Determination of serum Zn levels

Serum Zn levels were measured using an atomic absorption spectrophotometer flame photometer (Analyst 800, Perkin Elmer, Inc., USA). All samples and standards were diluted (rate of 1/4) with 5% glycerol, and serum Zn concentrations (μg/dl) were calculated using a commercial Zn standard (1000 mg/L) curve [21].

Statistical analysis

Statistical analyses were performed using SPSS 22.0 (IBM statistics for Windows version 22, IBM Corporation, Armonk, New York, USA) software. Distribution normality of data was assessed using the Shapiro–Wilk test, and variability coefficients were calculated. Normally and non-normally distributed data were analyzed using parametric and nonparametric methods, respectively. Pairwise independent group comparisons were made using the Mann-Whitney U test, and multiple comparisons were made using one-way ANOVA (Robust Test: Brown-Forsythe) and Kruskal-Wallis H tests.
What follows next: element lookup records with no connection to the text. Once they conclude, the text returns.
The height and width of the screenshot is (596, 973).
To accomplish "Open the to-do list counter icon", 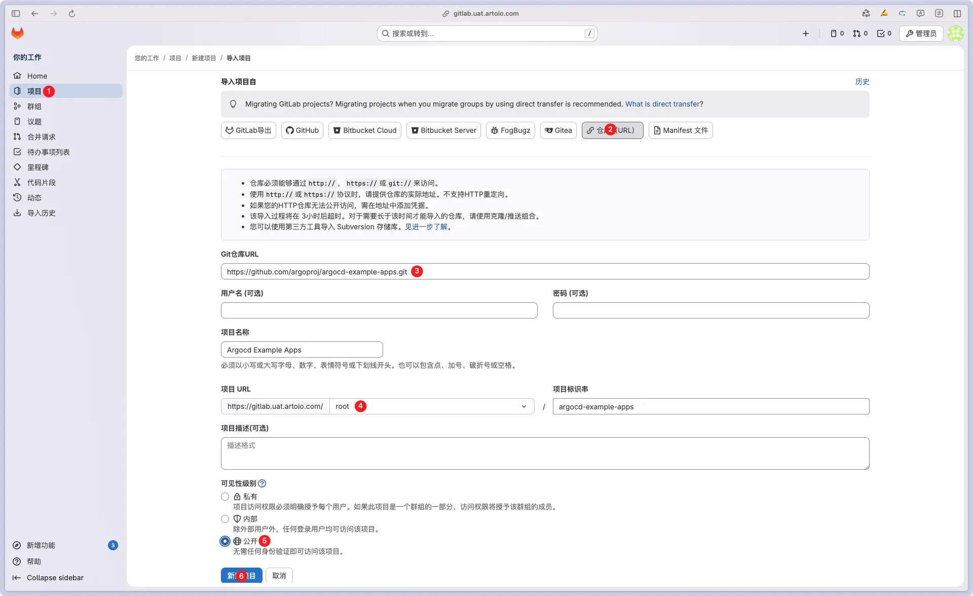I will click(884, 33).
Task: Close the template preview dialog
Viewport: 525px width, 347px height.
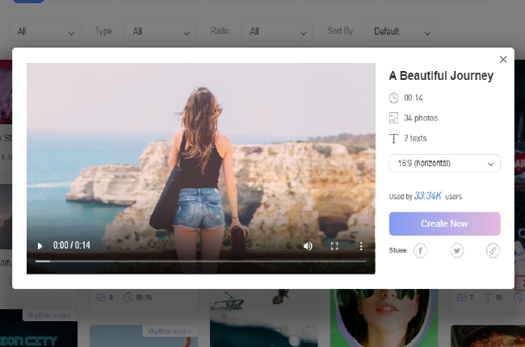Action: (503, 59)
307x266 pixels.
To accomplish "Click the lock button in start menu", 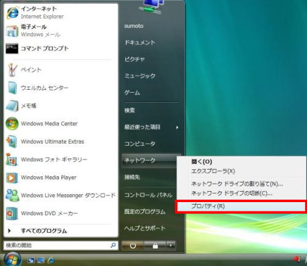I will tap(155, 245).
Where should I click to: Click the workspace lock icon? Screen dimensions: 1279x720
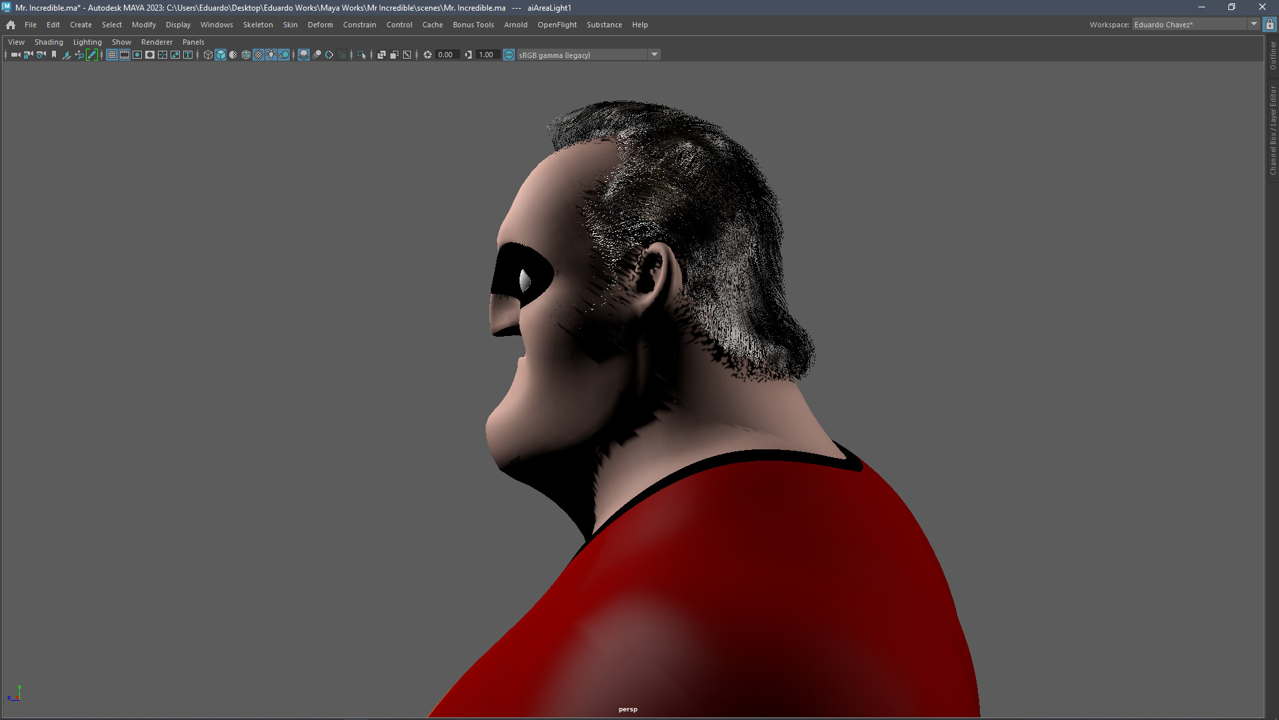click(1270, 24)
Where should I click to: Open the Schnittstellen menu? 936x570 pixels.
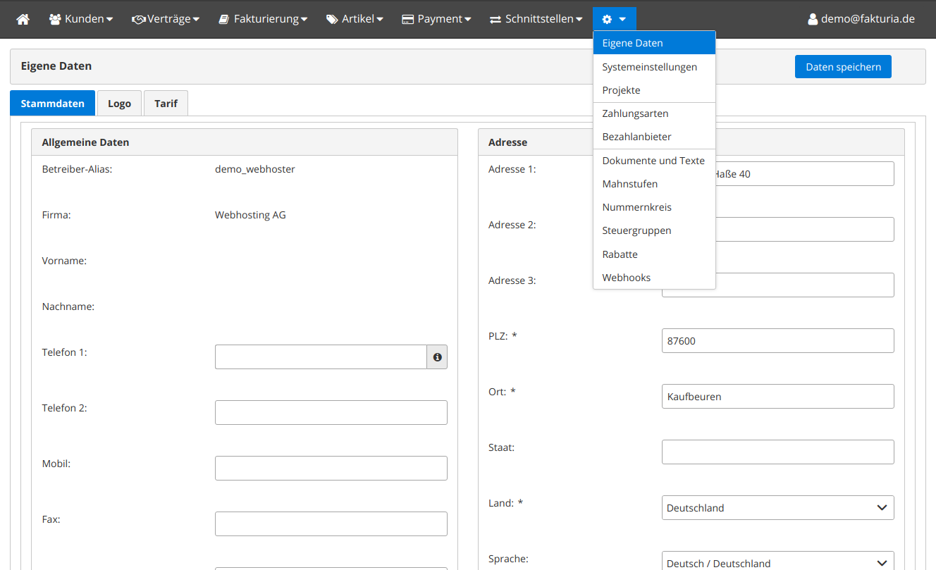point(536,19)
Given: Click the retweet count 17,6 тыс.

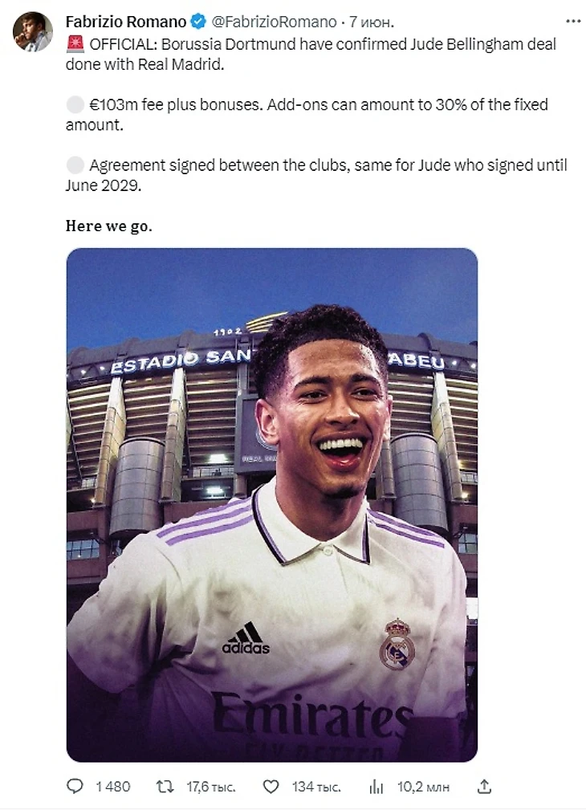Looking at the screenshot, I should click(x=211, y=787).
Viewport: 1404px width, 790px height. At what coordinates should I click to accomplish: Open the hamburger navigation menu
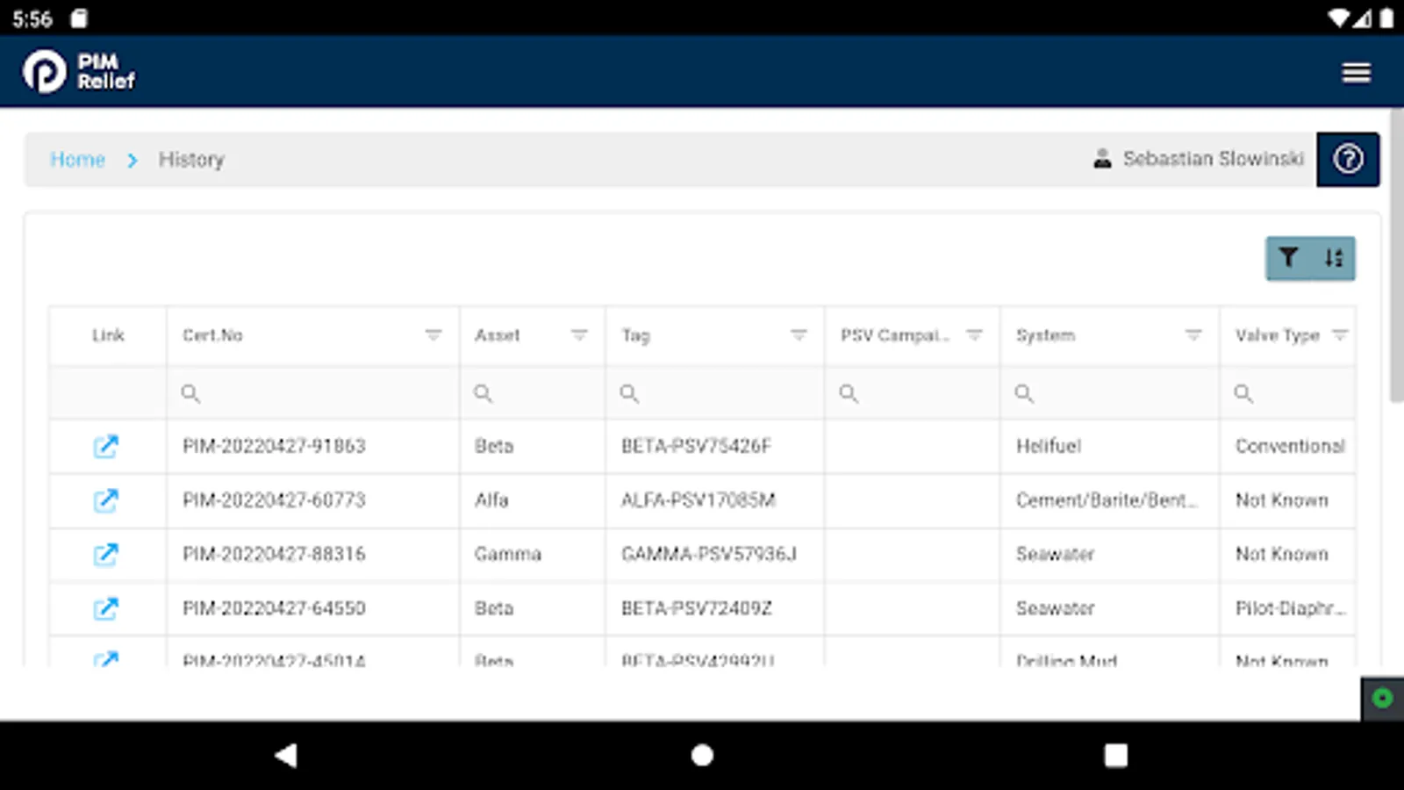[x=1357, y=72]
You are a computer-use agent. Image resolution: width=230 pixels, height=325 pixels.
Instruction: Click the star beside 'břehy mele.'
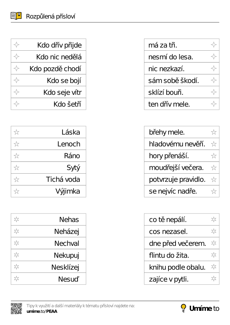[x=214, y=133]
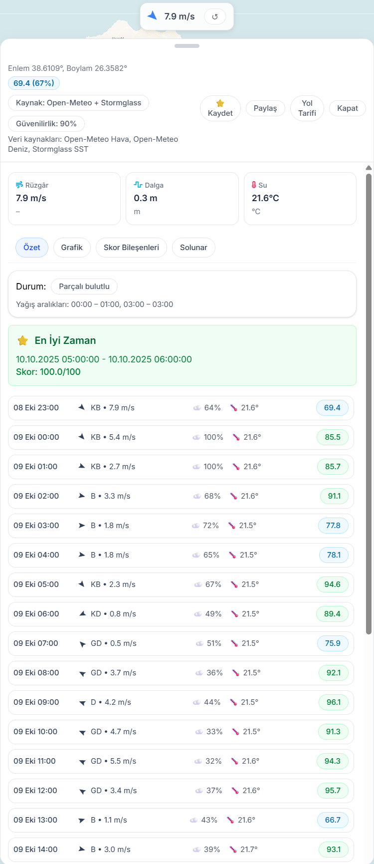Click the wind arrow in 09 Eki 06:00 row

point(83,613)
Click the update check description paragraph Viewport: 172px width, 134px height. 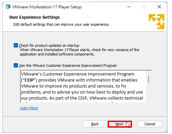coord(79,52)
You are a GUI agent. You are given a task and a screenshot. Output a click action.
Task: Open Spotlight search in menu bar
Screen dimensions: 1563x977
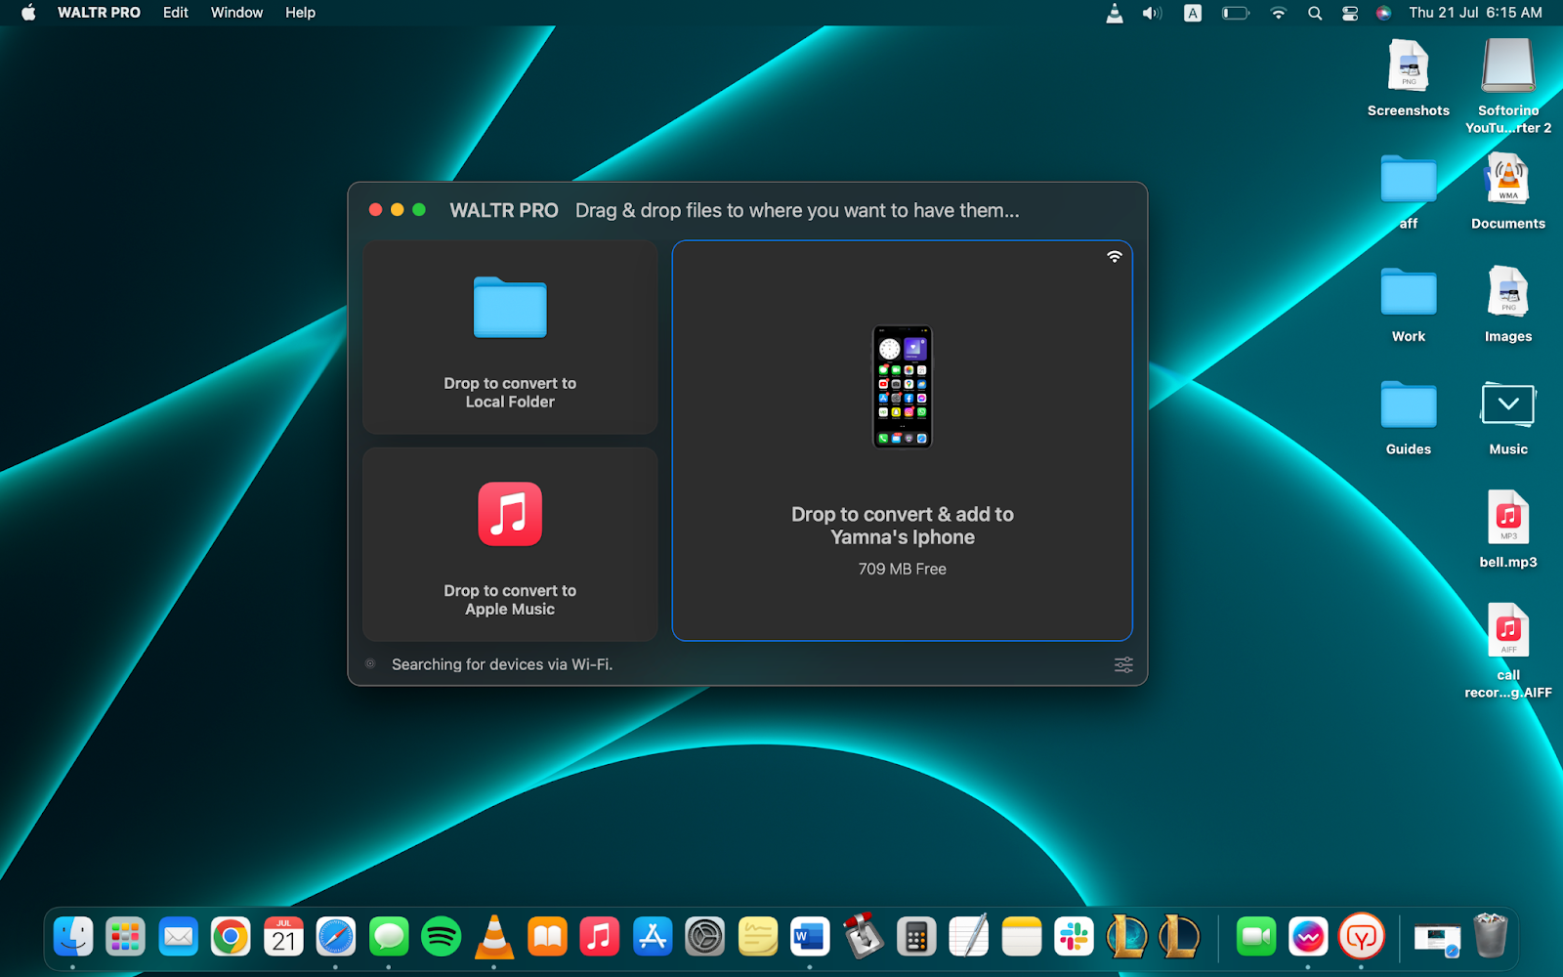(x=1315, y=13)
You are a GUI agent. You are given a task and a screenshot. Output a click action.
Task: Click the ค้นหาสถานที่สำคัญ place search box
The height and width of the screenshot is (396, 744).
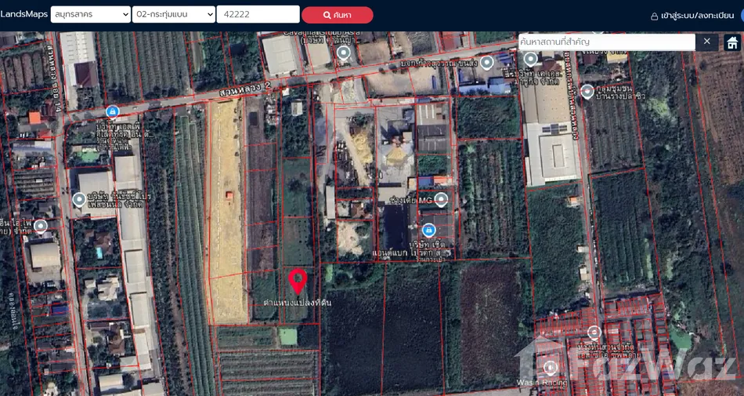606,42
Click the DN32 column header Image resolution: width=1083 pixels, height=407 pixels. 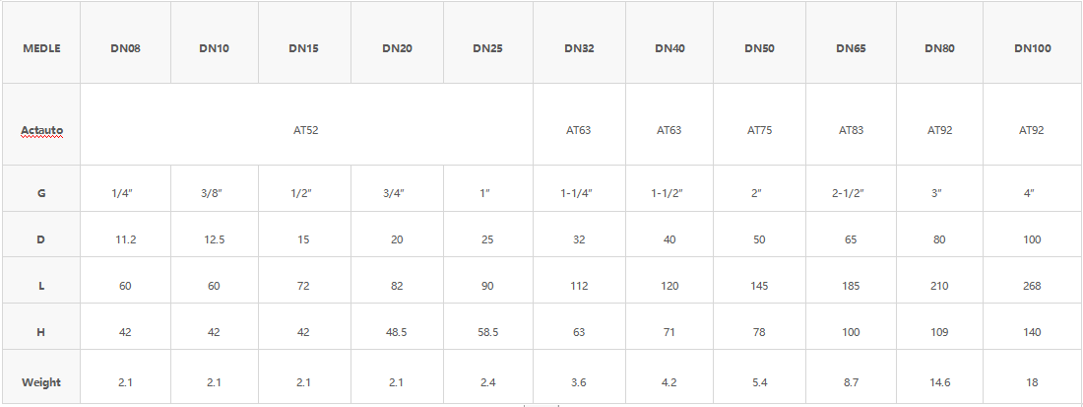click(x=579, y=48)
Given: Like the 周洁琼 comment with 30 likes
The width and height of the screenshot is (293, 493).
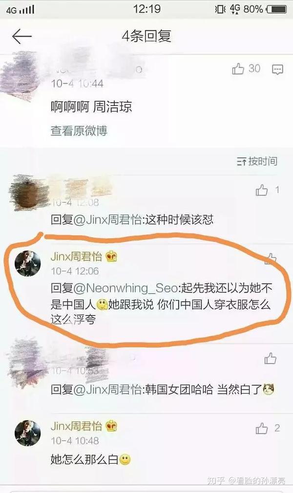Looking at the screenshot, I should tap(238, 68).
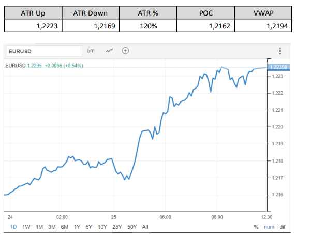Viewport: 326px width, 234px height.
Task: Click the EURUSD symbol search field
Action: click(43, 51)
Post Hoc analyses were performed using non-parametric post-hoc tests (Miller 1966) and Games-Howell tests. Correlations between variables were identified using Spearman’s rho test. Quantitative data are presented as means ±SD (standard deviation) and median ranges (maximum–minimum) and categorical data are presented as numbers (n) and percentages (%). Differences and correlations were considered significant when p<0.05.

Results

Demographic and clinical parameters of 42 subjects in the NP group, 40 in the HP group, and 38 in the PE group are presented in Table 1. Although no significant difference were observed between NP and HP groups, systolic and diastolic blood pressure values were higher in the PE group than in NP and HP groups (p<0.001). Moreover, weeks of gestation and fetal birth weights were significantly lower in the PE group than in the HP group (p<0.001 and p<0.001, respectively).

Table 1.

Demographic features and clinical parameters.

Non pregnant (n=42) Healthy pregnant (n=40) Pre-eclampsia (n=38) P Value
Age (years)* 28.2±3.61 28.7±3.82 29.2±3.56 NS
Systolic blood pressure (mmHg)** 120 (140–100) 120 (135–100) 170 (180–155)a,b <0.001
Diastolic blood pressure (mmHg)** 75 (85–45) 72.5 (85–50) 105 (120–90)a,b <0.001
Fetal birthweight (g)** 3220 (3810–2010) 2430 (3120–2010) <0.001
Gestation at blood sampling (weeks)** 36 (38–35) 35 (38–32) 0.004
Gestation at delivery (weeks)** 38 (42–36) 36 (39–32) <0.001
Gravidity** 2 (5–1) 2 (5–1) NS
Parity** 1 (4–0) 1 (4–0) NS

OneWay ANOVA (Brown-Forsythe) – Kruskal-Wallis Test Post Hoc Test: non-parametric posthoc test (Miller(1966) – Mann-Whitney U Test.

*

Mean ±SD (standard deviation);

**

Median Range (Maximum–Minimum);

a

P<0.001 significant compared to the Non pregnant group;

b

P<0.001 significant compared to the Healthy pregnant group.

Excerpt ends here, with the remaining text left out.